Ankara

Ankara is the capital city of Turkey and the second largest city in the country after Istanbul. Literally and figuratively, it is located at the heart of both Turkey and Central Anatolia, the surrounding region. The population is around 4.5 million.

Ankara is the administrative hub of Turkey and a huge university town, so it has a large population of government workers and university students. As the national capital Ankara is home to a large population of foreign diplomats and embassy staff, it offers goods and services that might be more difficult to find in other Turkish cities — for example you will have no problem ordering a cappuccino or a hamburger.

Ankara is a sprawling, modern city which can appear as little more than a dull, concrete jungle at first glance — most non-local Turks view Ankara as a depressive and grey city with nothing in offer other than the boring world of politics. Consequently, many tourists tend to use it merely as a transit point for getting to places like Konya or Cappadocia. However, Ankara does have a lot to offer for those prepared to look a bit deeper — as the proud capital of the Turkish Republic, it is easy to trace the steps of the early republican years here, whether it be in the shape of the fine buildings of the first national architecture movement or the 1940s monuments following the totalitarian aesthetics of the era. Local museums abound with some of the best pieces of art in the country, ancient and modern. And since it originally lies on the mostly barren Central Anatolian steppelands, Ankara vigorously pursued a policy of tree planting, which resulted in many parks and forestlands around the city, which add to its charms.

Modern cityscape of Ankara, as viewed from the path leading to Anıtkabir

Understand

Like most Turks, the locals are generally friendly and helpful to tourists. Ankara has a large university student population and many young people can communicate in English. Having said that, it's still a good idea to have a Turkish phrasebook or dictionary on hand.

Apart from the old town in and around the citadel near Ulus, and unplanned shanty town neighbourhoods here and there built hastily by new immigrants from countryside in the last five decades, most of Ankara, which was a provincial town of 20,000 people in the early days of the Republic, is a purpose-built capital due to its strategic location at the heart of the country, although the history of settlement in the vicinity is millennia old.

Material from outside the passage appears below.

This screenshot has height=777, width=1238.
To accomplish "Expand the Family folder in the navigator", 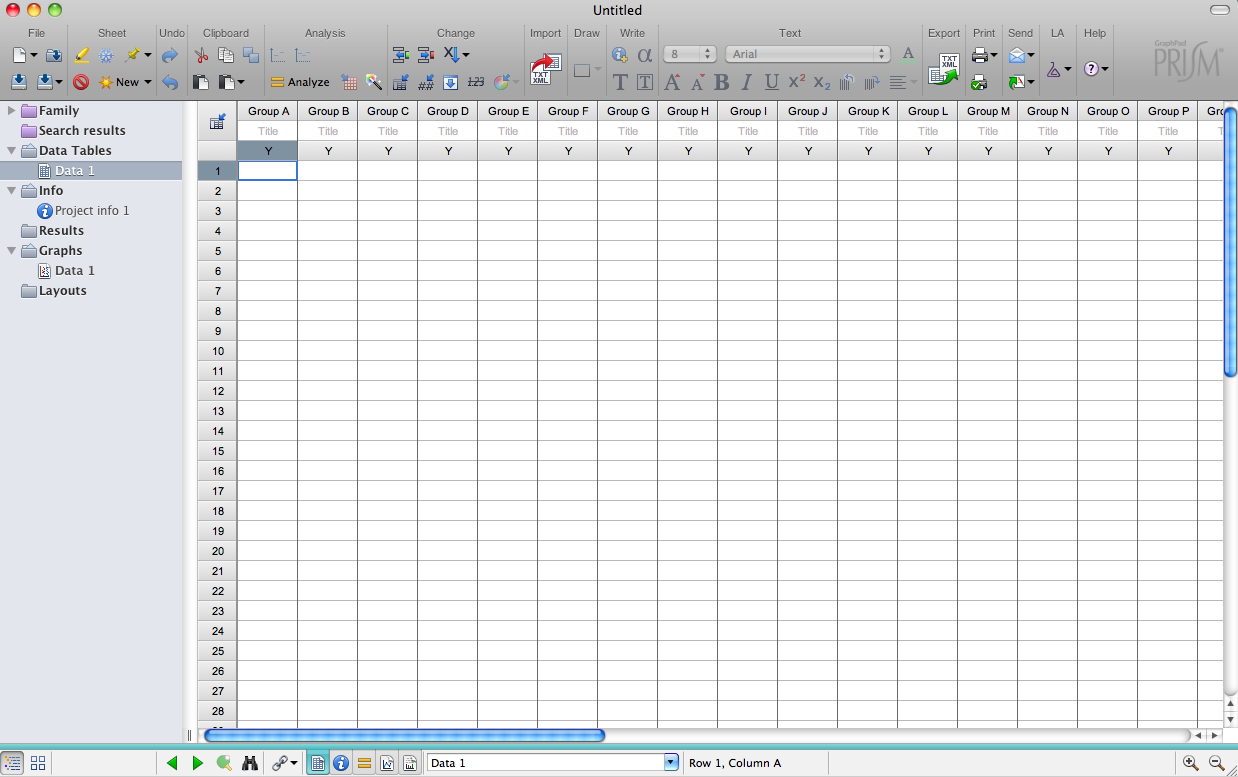I will [x=12, y=110].
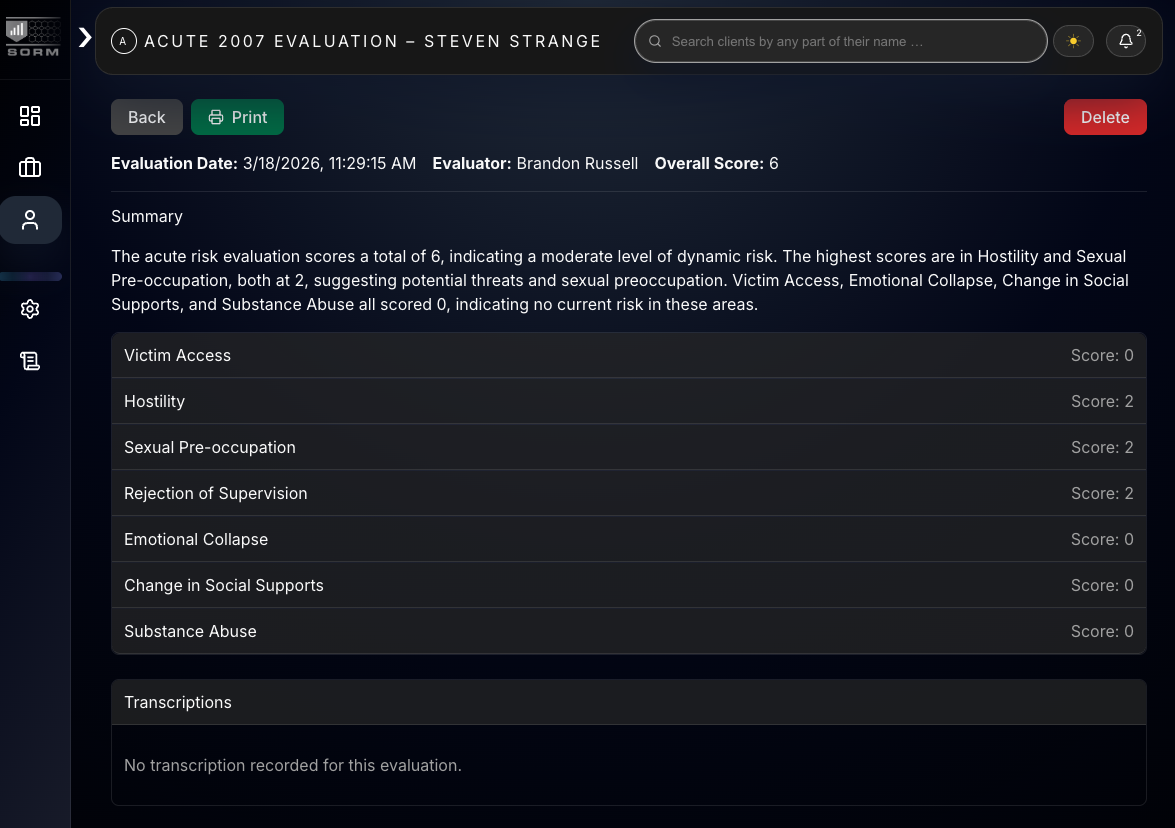The image size is (1175, 828).
Task: Collapse the Transcriptions section header
Action: (628, 702)
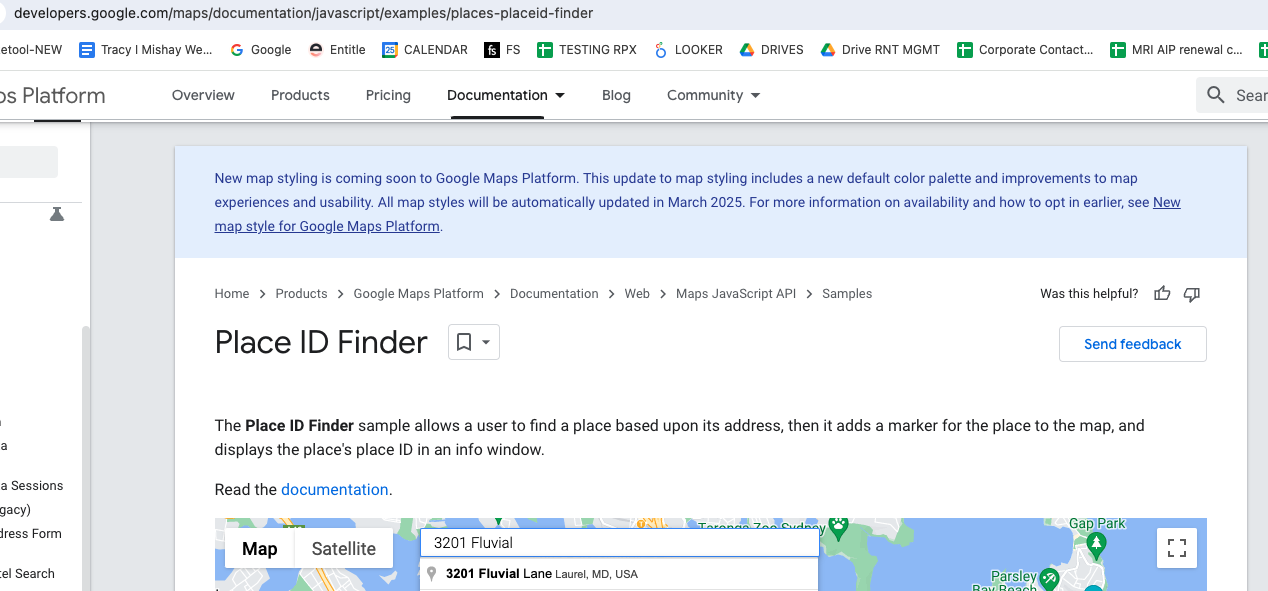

While the biggest claim to fame of the town used to be the long-haired local breed of goats named after the former name of the city (Angora), out of which high quality mohair textiles were produced, today the few places where you can spot them in the city is the lawns in some parks or at the sides of clover-leaf interchanges on the highways—in the form of cute sculptures.

Orientation

Ankara: Kizilay square

The "downtown" area of this large city is around Kızılay Square (Kızılay Meydanı, named after the headquarters of the Red Crescent, the Turkish equivalent of the Red Cross, now replaced by a modern shopping mall) which has a fair number of transportation links to almost anywhere in the city. To the north, Kızılay Square is connected by a wide avenue, Atatürk Boulevard, to the squares of Sıhhiye (Ottoman Turkish for "sanitary works" as this has been the site of the building of the Ministry of Health since the foundation of the republic), marked by an unmissable Hittite monument in the middle of its roundabout, and Ulus ("nation", the site of the major institutions of the early years of the republic, such as the old parliament), which has a large equestrian monument of Kemal Atatürk, the founder of the republic, at its side. Ulus, the adjoining Hisar district around the hilltop citadel, and Hamamönü just south of it down the hill form the old town of Ankara.

To the immediate south of Kızılay lies the upmarket districts of Kavaklıdere, Gaziosmanpaşa and Çankaya. The city's most expensive hotels and restaurants are found in this region, as are most of the embassies and consular services.

Southwest of Kızılay, past the aptly named Bakanlıklar ("ministries") district, İsmet İnönü Boulevard (named after the second Turkish president) leads into the area collectively known as Eskişehir Yolu (literally "the road to Eskişehir"), which is lined by most of Ankara's large and afforested university campuses and the buildings of the administrative institutions, including the current National Parliament. The area morphes into exurbs several tens of kilometres out of the city, which eventually give way to the wide open steppe.

Climate

As any other part of the Anatolian highland, the winters are cold and usually snowy. Temperature is regularly below the freezing point during this season, but it rarely drops below -15°C. Thanks to the low levels of relative humidity, the hot and dry summers are more comfortable than coastal regions of Turkey. Average daily temperatures in midsummer are around 30°C. Daily temperatures can reach 35°C and above, but is not common and usually last no more than a few days. Summer nights are cool, though, so be sure to bring at least a cardigan with you to wear outdoors. Spring and autumn are the wettest seasons, but with an annual precipitation of 415 mm (i.e. a semi-arid climate), you are unlikely to get much wet during your trip to Ankara, anyway.

Get in

By plane

By train

YHT Train (High-speed train) at Ankara Central Station

Being in a central location in Turkey, Ankara is also the centre of the Turkish rail network and can be reached from many cities.

By bus

If you are travelling from places other than Istanbul, you will find buses fast, inexpensive, and modern. Watch out for the drivers spraying your hands with lemon cologne if you do not like it.

Get around

The city has a dense public bus network, a two-line subway called Ankara Metrosu and a single line suburban railway called Ankara Banliyö Treni.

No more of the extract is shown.